Apple Open Sources The Swift Programming Languageby Brandon Chester on December 3, 2015 1:55 PM EST
Back in June at WWDC 2015 Apple surprised a number of people by announcing that they would be making their Swift programming language open source in the near future. Swift is, in a way, a successor to Apple's Objective-C programming language. It opens up development for iOS and OS X to developers that may have struggled with some of the idiosyncrasies of Objective-C, while also including a number of features that have become common among modern programming languages.
Today it appears that everything relating to licensing has been sorted out, and with version 2.2 the Swift programming language will now be made available under the Apache License 2.0, which is the same open source license used by the Android operating system. With Swift going open source, any member of the community can now propose additions to the language.
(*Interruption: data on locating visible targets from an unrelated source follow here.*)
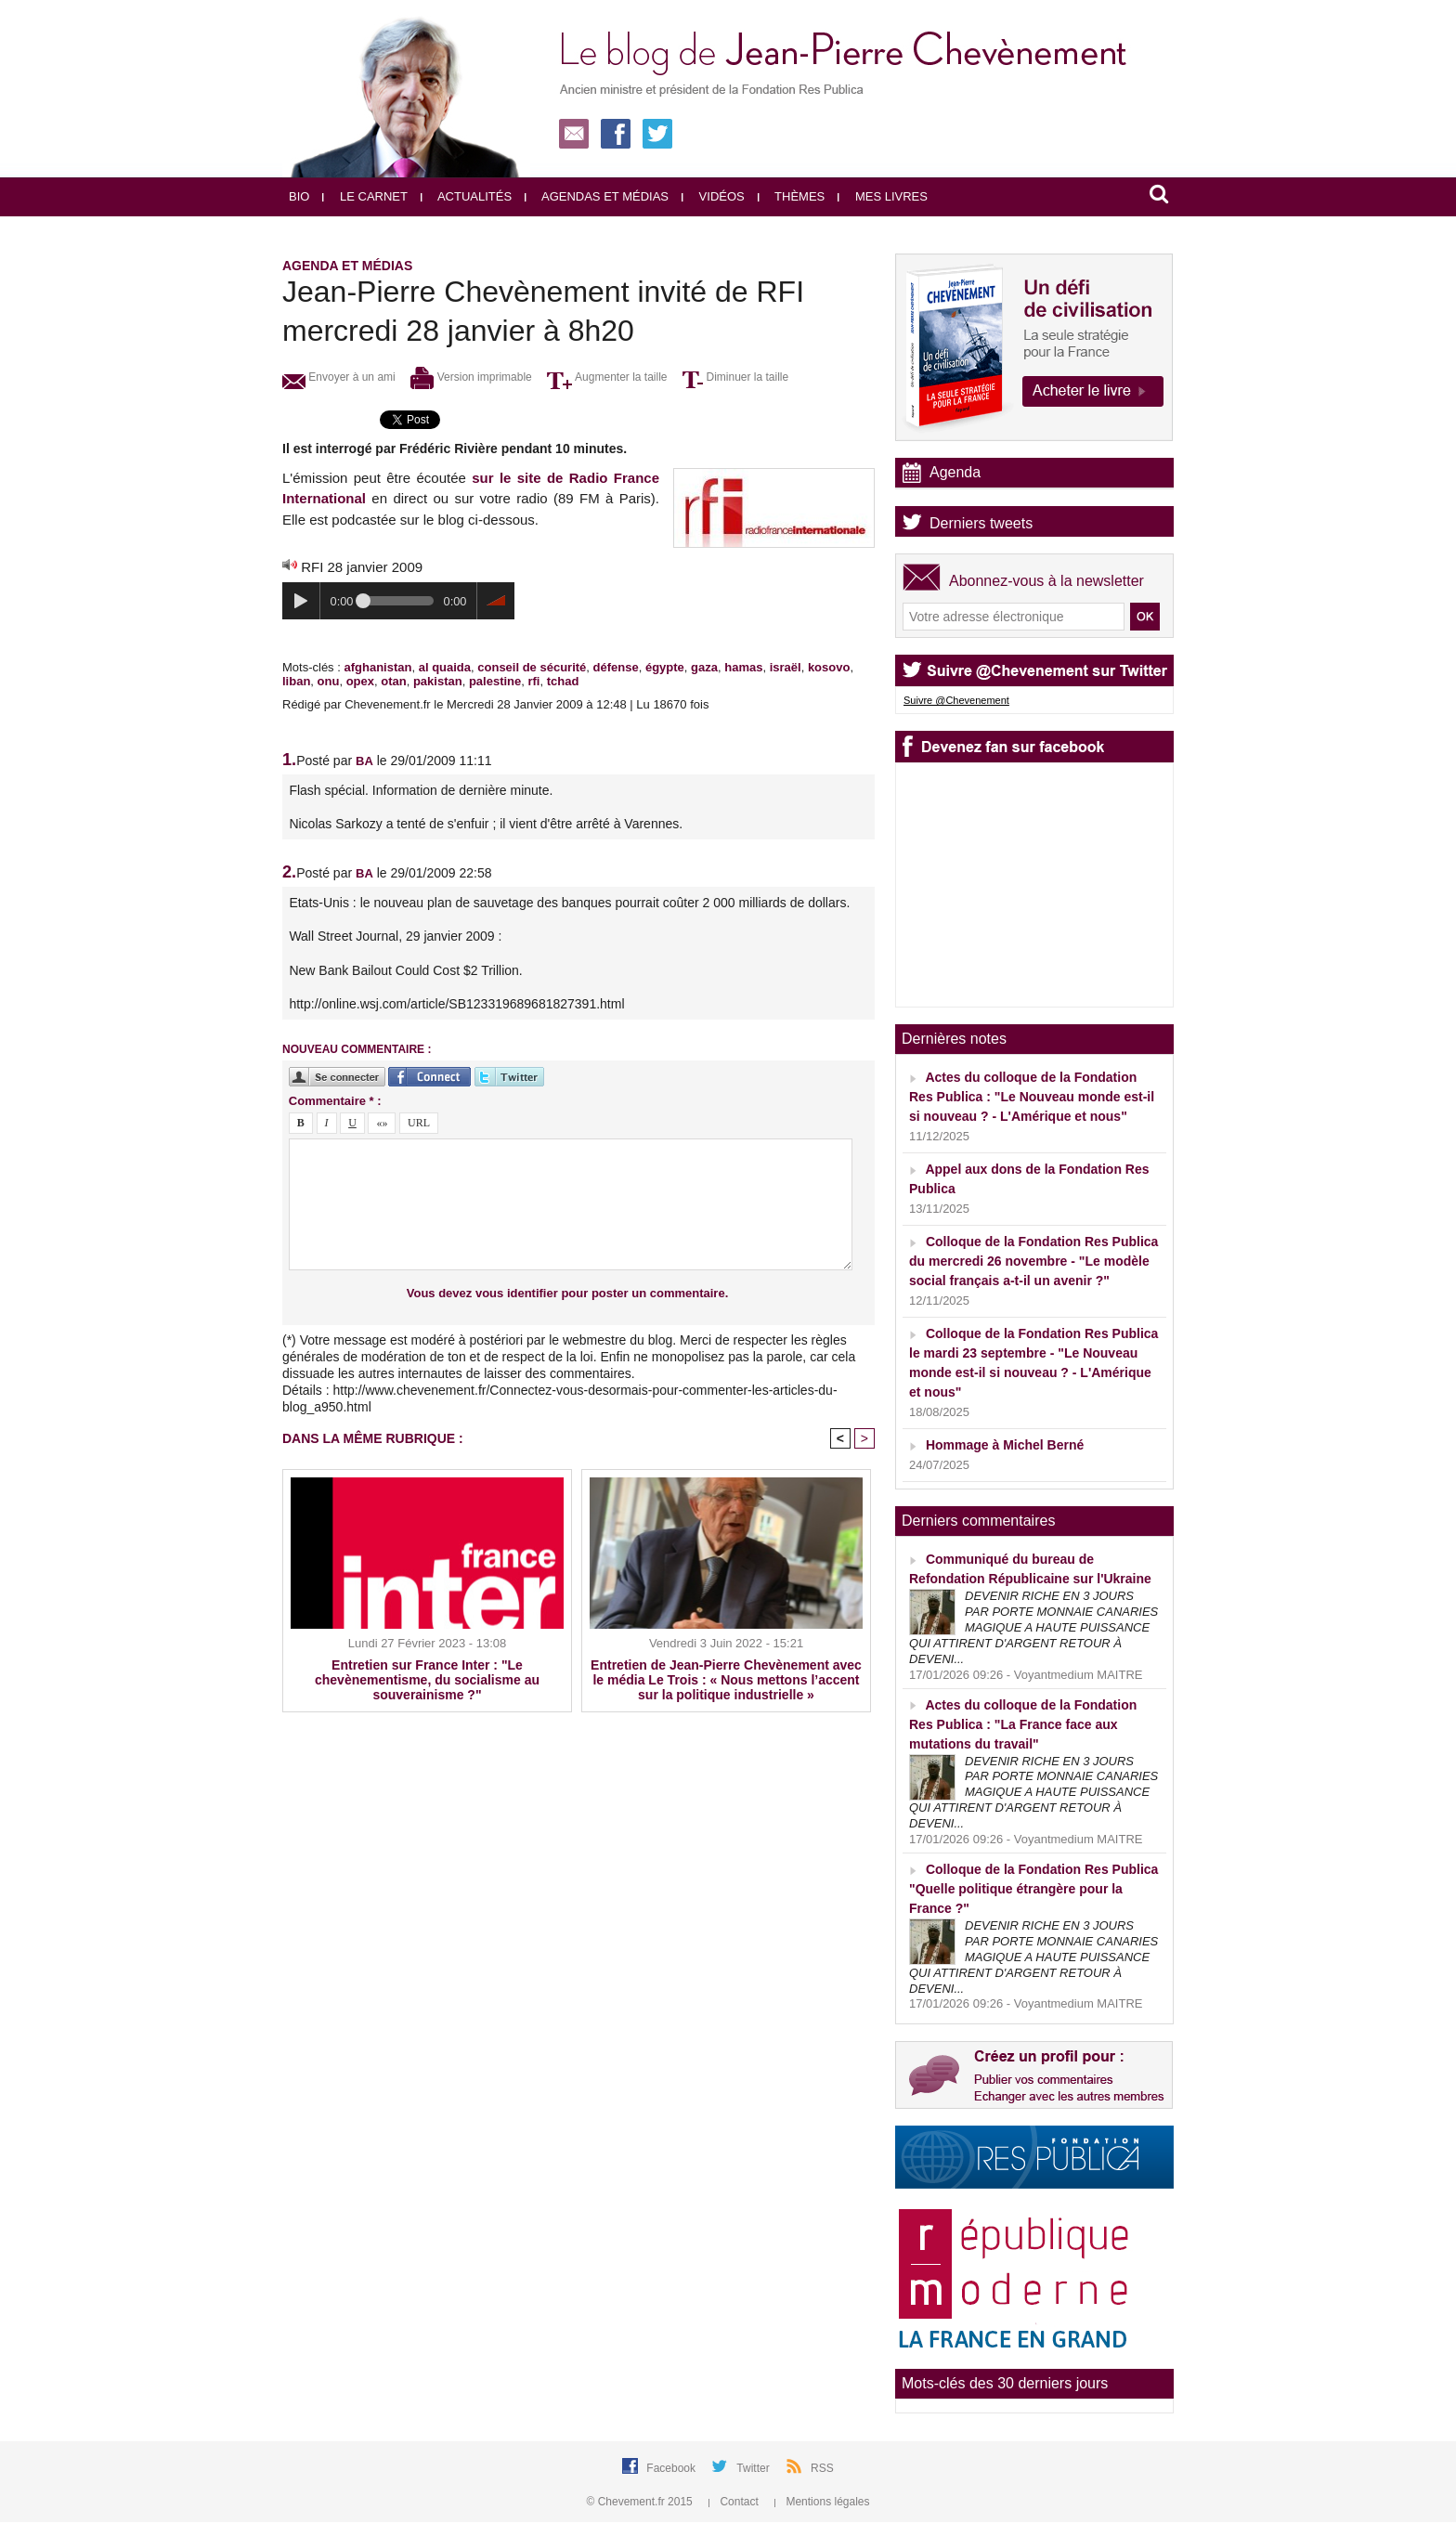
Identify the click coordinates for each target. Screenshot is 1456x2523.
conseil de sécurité (531, 667)
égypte (664, 667)
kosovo (829, 667)
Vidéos (713, 196)
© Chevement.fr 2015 (641, 2501)
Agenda (955, 472)
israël (785, 667)
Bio (299, 196)
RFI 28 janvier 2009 (361, 567)
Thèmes (792, 196)
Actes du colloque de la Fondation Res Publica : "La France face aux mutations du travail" (1023, 1724)
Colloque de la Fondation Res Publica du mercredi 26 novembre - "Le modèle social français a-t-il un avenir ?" (1033, 1261)
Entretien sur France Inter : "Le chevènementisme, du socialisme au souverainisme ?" (427, 1680)
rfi (533, 681)
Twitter (754, 2468)
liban (296, 681)
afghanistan (377, 667)
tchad (563, 681)
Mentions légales (821, 2501)
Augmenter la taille (607, 377)
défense (616, 667)
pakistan (437, 681)
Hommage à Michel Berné (1005, 1444)
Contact (734, 2501)
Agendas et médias (597, 196)
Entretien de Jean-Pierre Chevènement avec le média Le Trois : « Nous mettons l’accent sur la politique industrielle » (726, 1680)
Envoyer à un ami (339, 377)
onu (329, 681)
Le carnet (365, 196)
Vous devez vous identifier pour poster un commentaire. (568, 1293)
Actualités (466, 196)
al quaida (445, 667)
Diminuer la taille (735, 377)
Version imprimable (470, 377)
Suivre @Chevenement (956, 700)
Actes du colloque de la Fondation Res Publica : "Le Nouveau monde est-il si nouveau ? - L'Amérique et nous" (1031, 1097)
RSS (822, 2468)
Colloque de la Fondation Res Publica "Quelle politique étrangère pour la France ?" (1033, 1889)
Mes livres (883, 196)
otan (393, 681)
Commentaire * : (335, 1101)
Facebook (672, 2468)
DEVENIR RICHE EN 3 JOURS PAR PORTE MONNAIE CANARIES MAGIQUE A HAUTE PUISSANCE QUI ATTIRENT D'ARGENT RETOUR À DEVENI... (1033, 1627)
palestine (495, 681)
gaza (704, 667)
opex (360, 681)
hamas (743, 667)
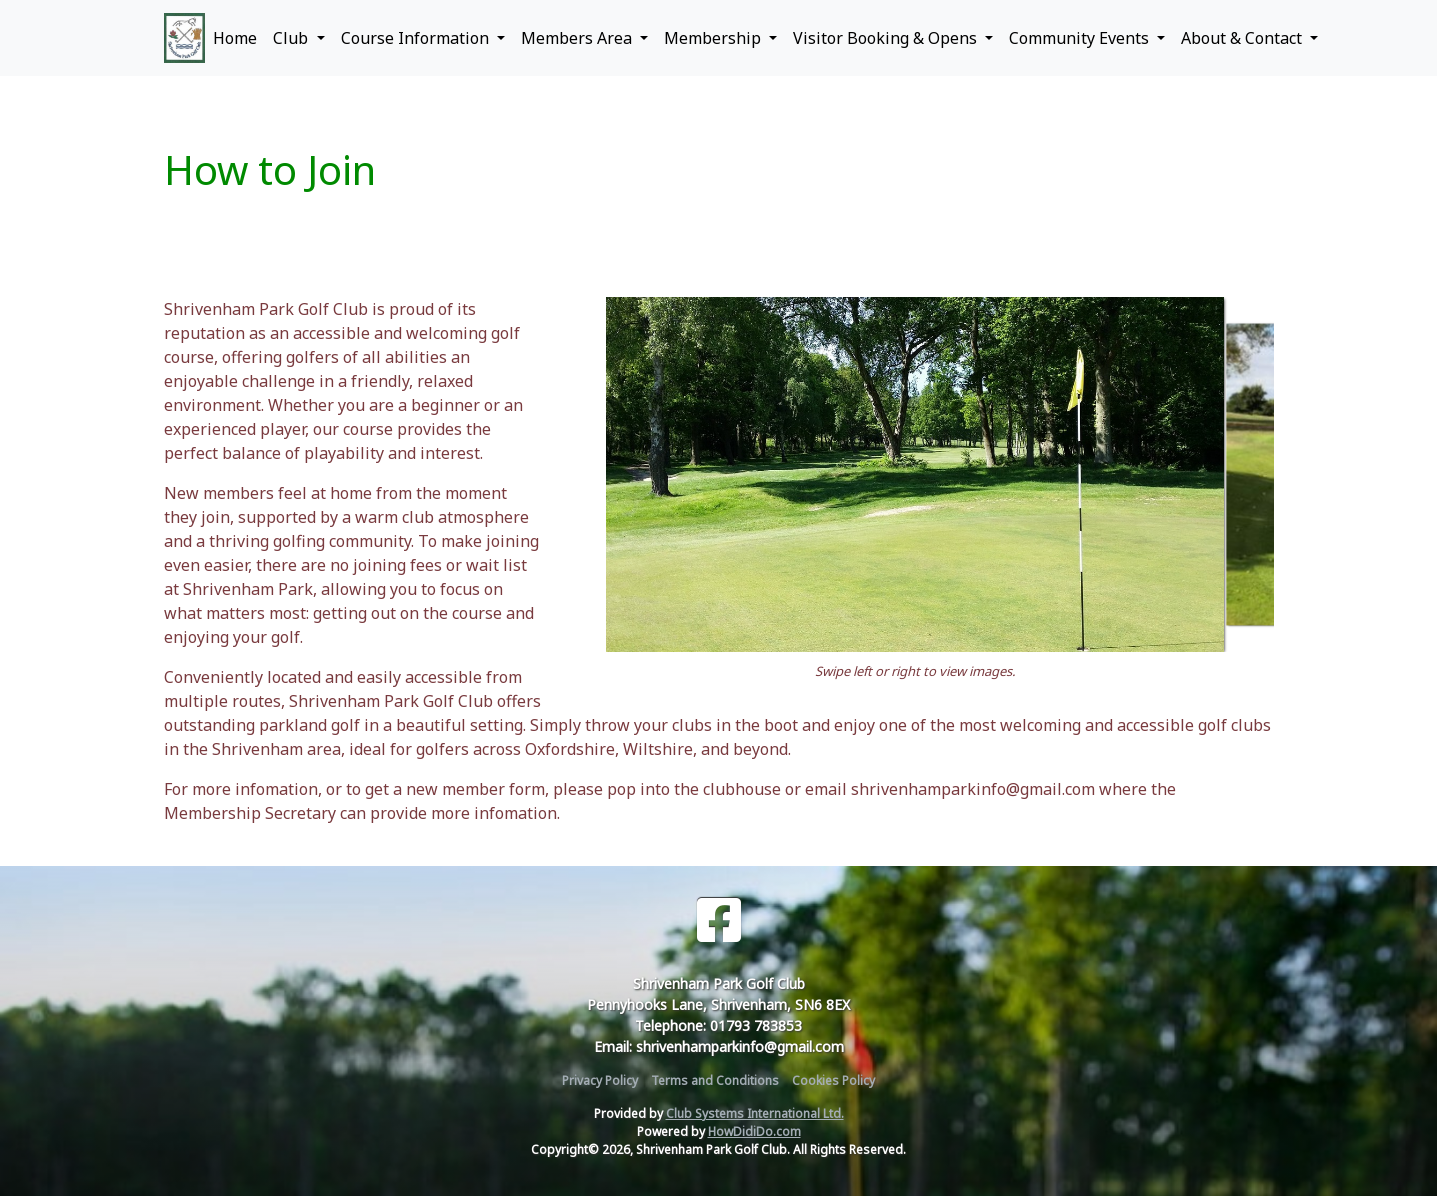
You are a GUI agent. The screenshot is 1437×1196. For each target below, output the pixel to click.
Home (235, 38)
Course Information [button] (417, 38)
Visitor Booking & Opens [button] (887, 38)
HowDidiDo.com (754, 1131)
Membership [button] (714, 38)
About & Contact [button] (1243, 38)
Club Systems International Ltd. (755, 1113)
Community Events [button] (1081, 38)
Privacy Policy (600, 1080)
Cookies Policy (833, 1080)
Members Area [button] (578, 38)
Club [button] (292, 38)
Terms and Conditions (715, 1080)
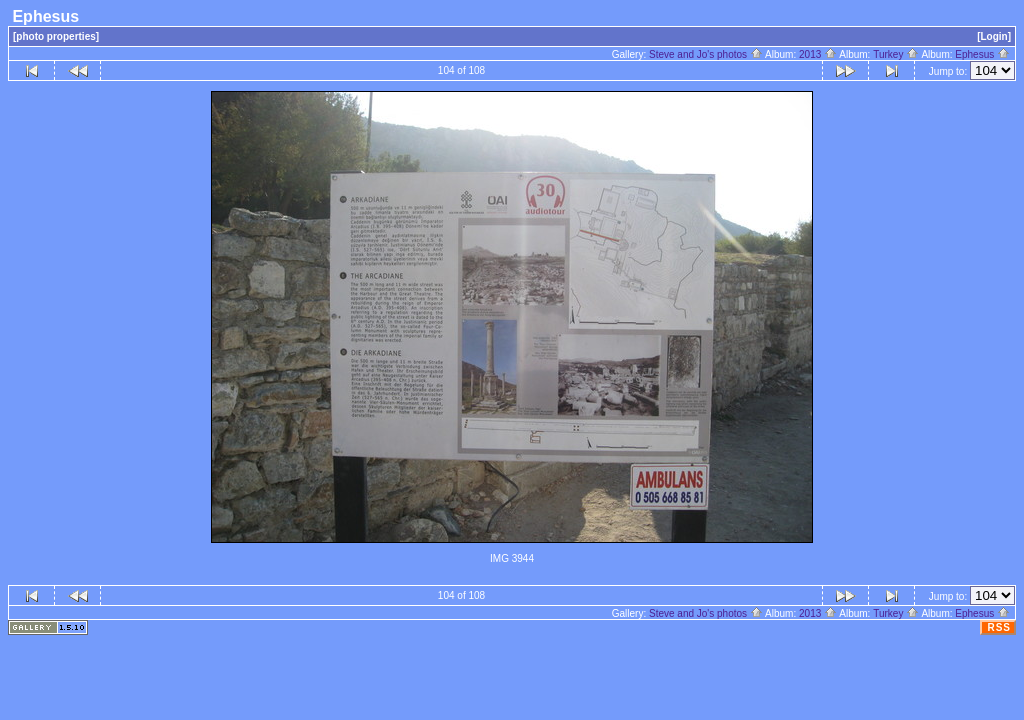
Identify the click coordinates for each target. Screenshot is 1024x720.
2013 (818, 54)
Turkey (896, 54)
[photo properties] (56, 36)
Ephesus (982, 54)
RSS (999, 627)
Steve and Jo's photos (706, 54)
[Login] (994, 36)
The project is now available on the Apple Github account, along with some other repositories that are home to supporting tools like versions of the LLVM compiler and LLDB debugger for Swift.
Along with today's announcement of Swift going open source, there are some notices regarding the development of Swift 3. With Swift still being very much in development, Apple is giving developers a heads up that anything they write now is liable to break with future updates and will need to be fixed to support new coding styles, syntax, etc. There are some other announcements as well, such as a new package manager for sharing and distributing Swift code which would be great to see integrated into OS X in the future. Developers who are interested in some of today's Swift-related developments can get more info from the official Swift website.